Doğrudur.
Doga kendini yeniler ancak talancı ak parti buna müsaade etmeden herseyi yok etmeye kararlı.
Şimdi de nesli tükenmekte olan endemik erkence zeytinleri sökülüp taş ocağı madeni kuruluyormuş.
Yerli tohum üretmenin yasak oldugunu da tekrar hatırlatalım.
sistemli bir şekilde tarım yok edildi.
çiftçi borçlandırıldı.
malı, tarlası haczedildi.
bu ülke 70'lerde, 80'lerde, 90'larda "kendi kendine yetebilen bir tarım ülkesi" iken, şimdi tam 126 ülkeden tarım ürünleri ithal eden bir ülke haline geldi.
(bkz: 126 ülkeden tarım ürünleri ithal eden ülke/#35749397)
senelik 15 milyar dolarlık tarım ürünleri ithalatı yapan bir ülke olduk.
tarım ürünlerinde ithalatımız, ihracatımızdan tam 4 milyar dolar fazla.
yani sattığımızın üzerine senede 4 milyar dolar daha fark verip beslenebiliyoruz artık.
bu ülkede şeker fabrikaları vardı, çiftçimiz şeker pancarı yetiştiriyor, şeker fabrikalarına satarak geçimini sağlıyordu.
ülkemize amerikan cargill'i getirdik.
ona fabrikalar kurdurduk.
mısır şurubundan glikozlu şeker ürettirdik.

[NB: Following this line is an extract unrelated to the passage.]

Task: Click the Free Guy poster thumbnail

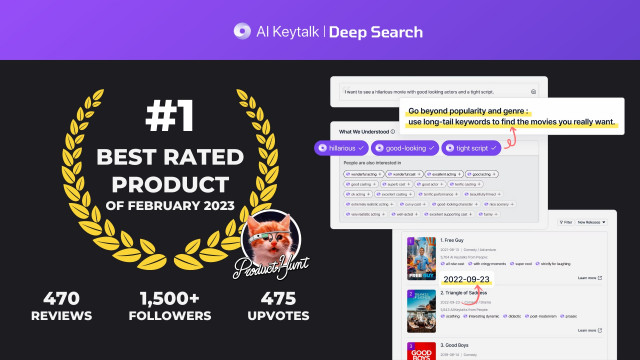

günde 10 bardak çay içen milletimize çayı karıştırması için gdo'lu şeker verdik.
türk tütünü dünyaca ünlüydü.
tütün ekimini kısıtladık, daralttık, yok ettik.
çiftçinin malı para etmesin diye, hal yasası çıkardık.
çiftçi değil, halde yazıhanesi olan kürtler kazandı, çiftçi bitti. çiftçi ürününü satamasın, alıcının verdiği fiyata satmak zorunda kalsın diye çıkardık hal yasasını.
(bkz: hal kanunu domates sebze ve meyve fiyatları/#36523574)
bu ülkede çiftçiyi desteklemesi gereken ziraat bankası, çiftçiyi değil, "bu ülkenin orasına koyacağız" diyen müteahhitleri destekledi.
çiftçiye kredi vermek yerine, yandaş müteahhide kredi verdi.
çiftçiye, ziraate, tohuma, hayvancılığa verdiği destekle değil, otoyol, köprü, tünel yapımlarına verdiği destek ile övündü.
ve şimdi biz "domates neden 7 lira yahu, yuh..." diye feveran ediyoruz.
konya kadar yüzölçümü olan hollanda'nın, dünyanın en büyük sebze ihracatçısı olması ve tarım ve hayvancılık ürünleri ihracatından yılda 100 milyar dolardan fazla gelir elde etmesi de hiç koymuyor bize...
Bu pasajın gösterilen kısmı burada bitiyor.